(Extracted entries)
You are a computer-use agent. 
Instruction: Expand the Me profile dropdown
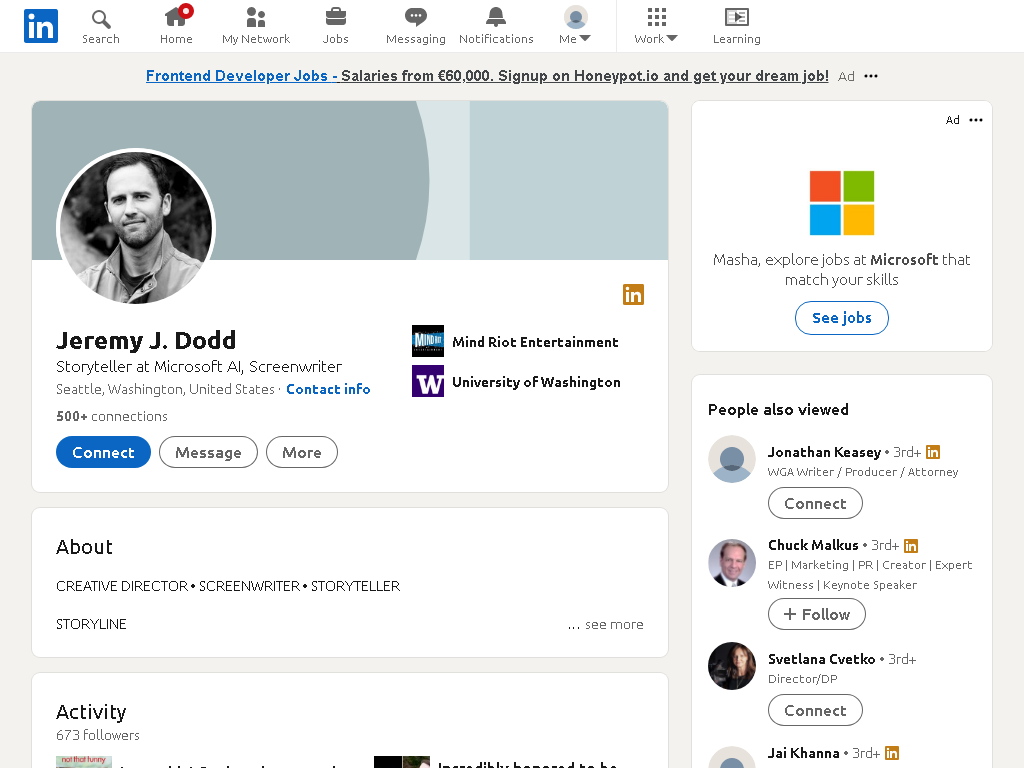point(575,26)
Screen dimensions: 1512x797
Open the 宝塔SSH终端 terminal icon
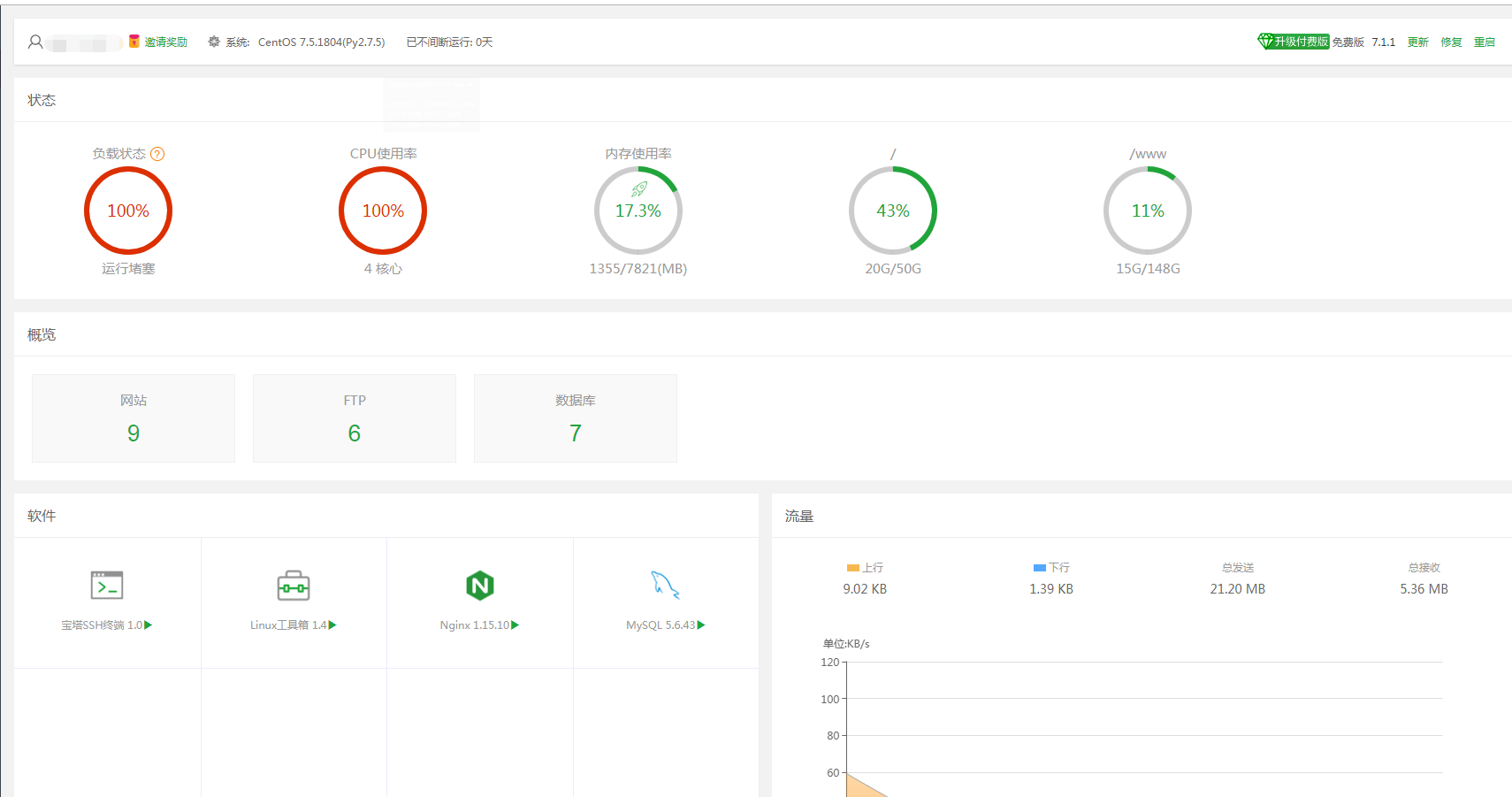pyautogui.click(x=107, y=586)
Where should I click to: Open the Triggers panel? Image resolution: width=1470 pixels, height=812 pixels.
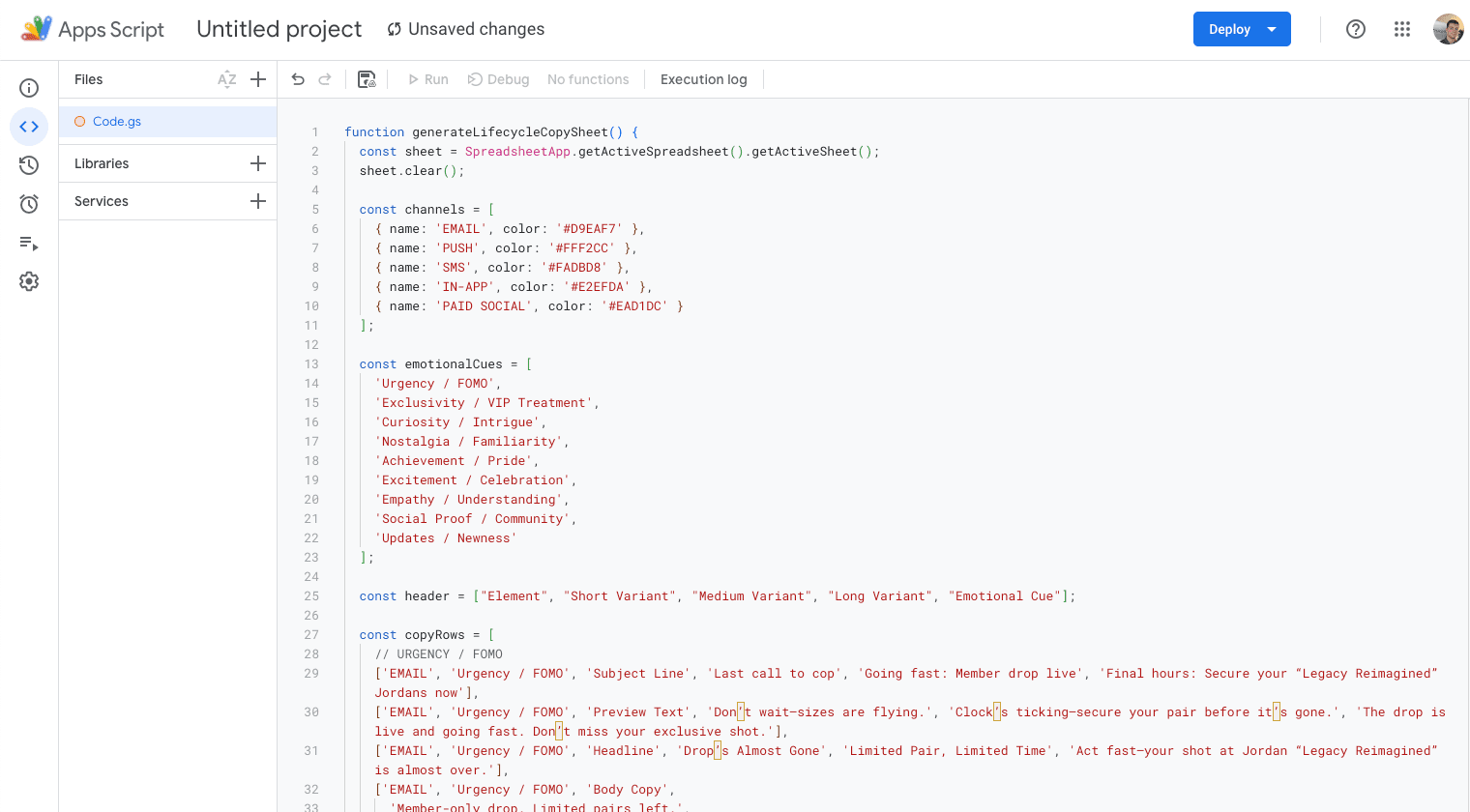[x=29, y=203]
(End Extracted entries)
(Extracted entries)
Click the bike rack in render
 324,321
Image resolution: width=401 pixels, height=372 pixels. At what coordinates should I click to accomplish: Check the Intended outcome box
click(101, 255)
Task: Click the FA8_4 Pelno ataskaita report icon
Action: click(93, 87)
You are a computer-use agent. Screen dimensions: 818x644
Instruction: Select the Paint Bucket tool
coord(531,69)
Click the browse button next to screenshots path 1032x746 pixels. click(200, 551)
(End Extracted entries)
(Extracted entries)
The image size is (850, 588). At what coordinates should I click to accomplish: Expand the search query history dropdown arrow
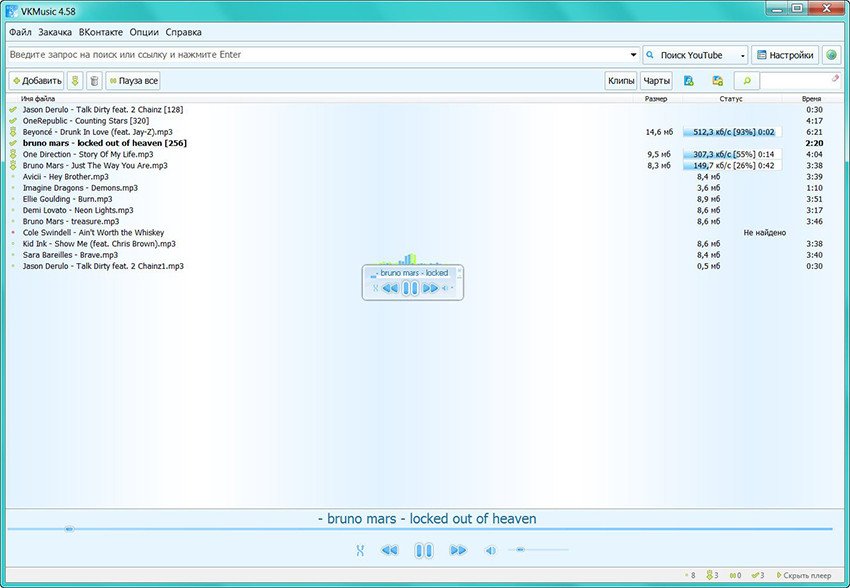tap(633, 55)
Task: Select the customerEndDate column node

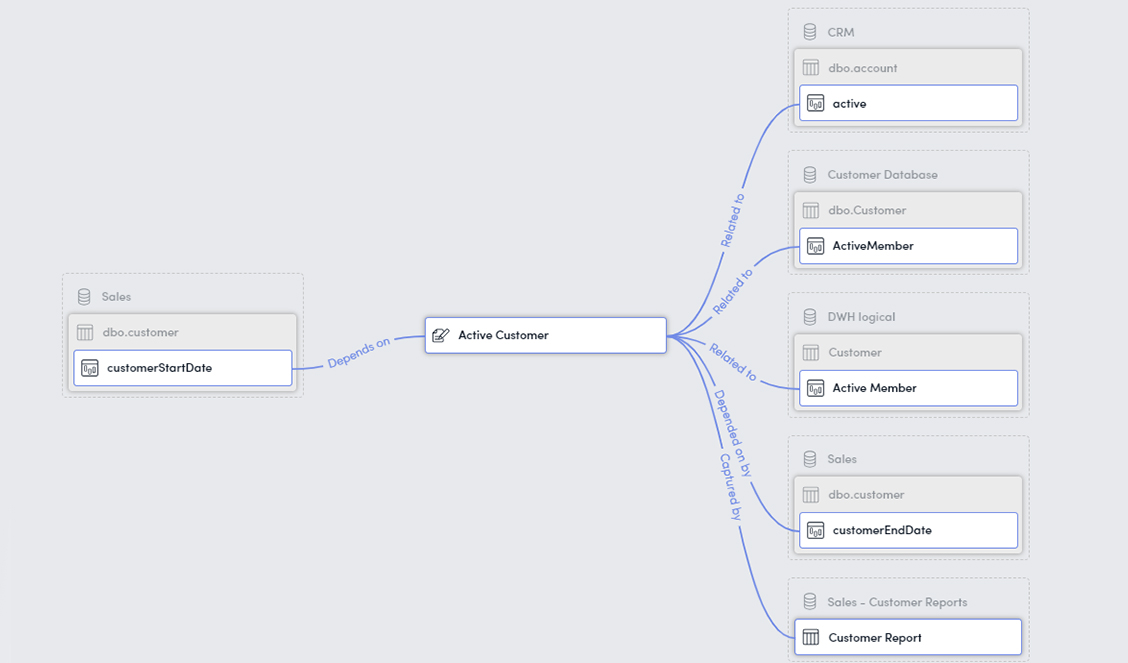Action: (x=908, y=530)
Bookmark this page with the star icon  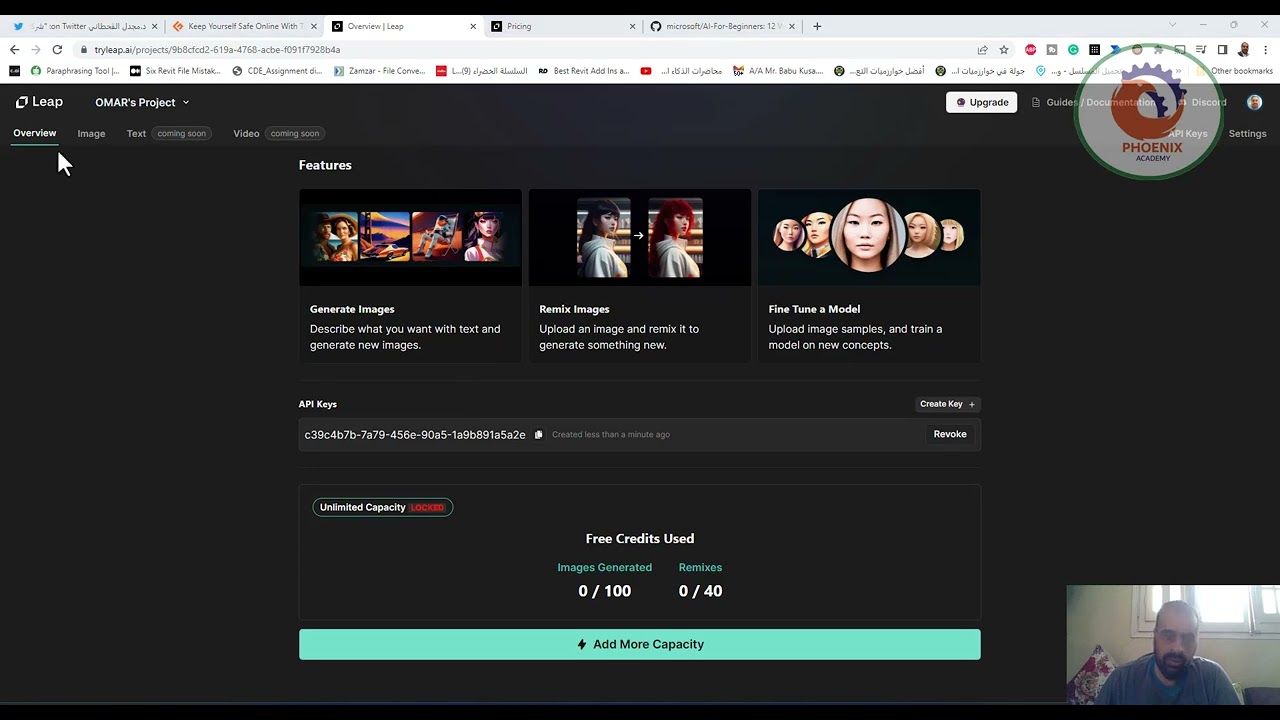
(End Extracted entries)
__Activity__: Reply with one number, the count of lines in the entries that hold the string "agent".

__Your response__: 2